When Jesus asked His disciples about what other people were saying about him, they said that others say that He was like a comeback artist as John the Baptist, Elijah or a prophet of old. The associations might seem ridiculous to us, but it was a matter of fact to them. Because Jesus followed John at first, He was now associated with John. Because Jesus preached like a great prophet, people thought Elijah, their greatest prophet, was reborn. Because He preached conversion and repentance, some associated Him with an old prophet who admonished the people of the past to return to God.
It is easy to know who we are to some people. But when the question is directed to us, we are led to rethink our relationships. We are moved to reflect at the strength or weakness of what binds us. Our focus is re-directed on the other person; not on ourselves and the effect on the other person to us. By answering a direct question as “Who am I to you” we can identify, clarify and affirm a truth about our relationship: it’s authenticity, depth and intensity. At the end of the day, this truth is essential. Because it involves a basic relationship: You and God. In human relationships, about you and your beloved.
Passing on the faith often began like an imposition. When we were children, prayers were taught and required. Or else, we earned the consternation of our parents. We learned the stories of creation, and the story of Noah and the ark. We knew the story of Moses especially when the Disney movie, Prince of Egypt made it to the big screen. In Catholic high schools, religion was taught as an academic subject; and if you’re running for honors, a low grade in Christian Humanism would affect your over-all performance. It was possible not to graduate because you failed in that class. In other words, faith had been shoved into our throats; not violently. But that was not just the process of faith, it was also the same with all other subjects.
When we reached the age of reason, we began to sieve through these information we learned not just in school but in the university of life. We discerned which matter and which did not. In baptism (especially in infant baptism), our parents and godparents promised to raise us in the matters of faith. They were the ones who promised in lieu of us; until we reached a stage when we decided to own the faith. Confirmation marked that decision.

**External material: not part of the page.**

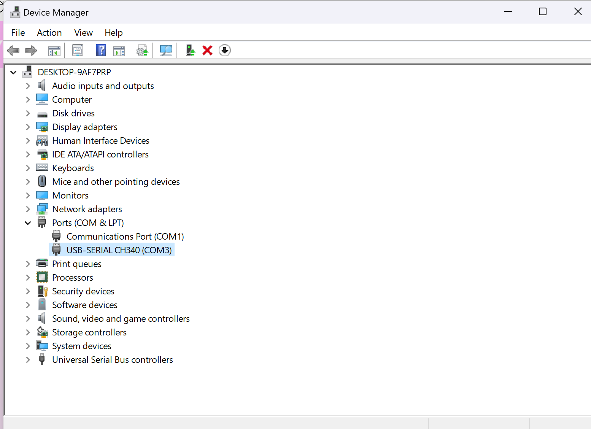Toggle the Show/Hide Action Pane toolbar icon
Screen dimensions: 591x429
[119, 50]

Ownership would require a palpable and personal experience of the Divine, of Jesus who was introduced to us in our early years. Unfortunately many never reached a deeper and more personal knowledge of Jesus apart from what had been passed on.
How do we know who Jesus is? A valuable way of making knowing and love the true person of Jesus is through praying using Scripture. We can also do this by reflecting on the mysteries of the rosary: every mystery is about Jesus, not Mary. It helps when one spends time meditating or contemplating on the life of Jesus, not just praying about our needs or updating Him about what goes on with our lives. Think of a friendship where we are the ones who share, but we never listen to the other person’s thoughts, desires, and stories. How many prayer periods we spend mumbling, and then leave without giving God a chance to say something?
Sometimes we fall in love not to the person of Jesus but the feeling about Him (it is assuring that the Lord is with us); or it is possible to be attracted to God for what He can give or do to us, than for what He is (I love God because He protects me).
It is also possible to be attracted to Jesus for what we read about Him, than for what He really is. We can idealize Him to the point of blindness, so that we just pick up the traits and characteristics that suit ourselves, and close our eyes to others. For example, how many of us turn a blind eye on that characteristic of Jesus who loves His enemies. Or, that trait of His who cares for sinners; it is perfectly fine for Jesus to be associated with them. Case in point for ourselves: Do you want people to know that you are friends with someone of ill-repute? We have always put a value to what people say about us.
The Gospel today therefore is a challenge to know the real Jesus and who He is to us personally. The truth about our relationship with God shows in our relationships and how we regard material things, the world around us, and the global society as well.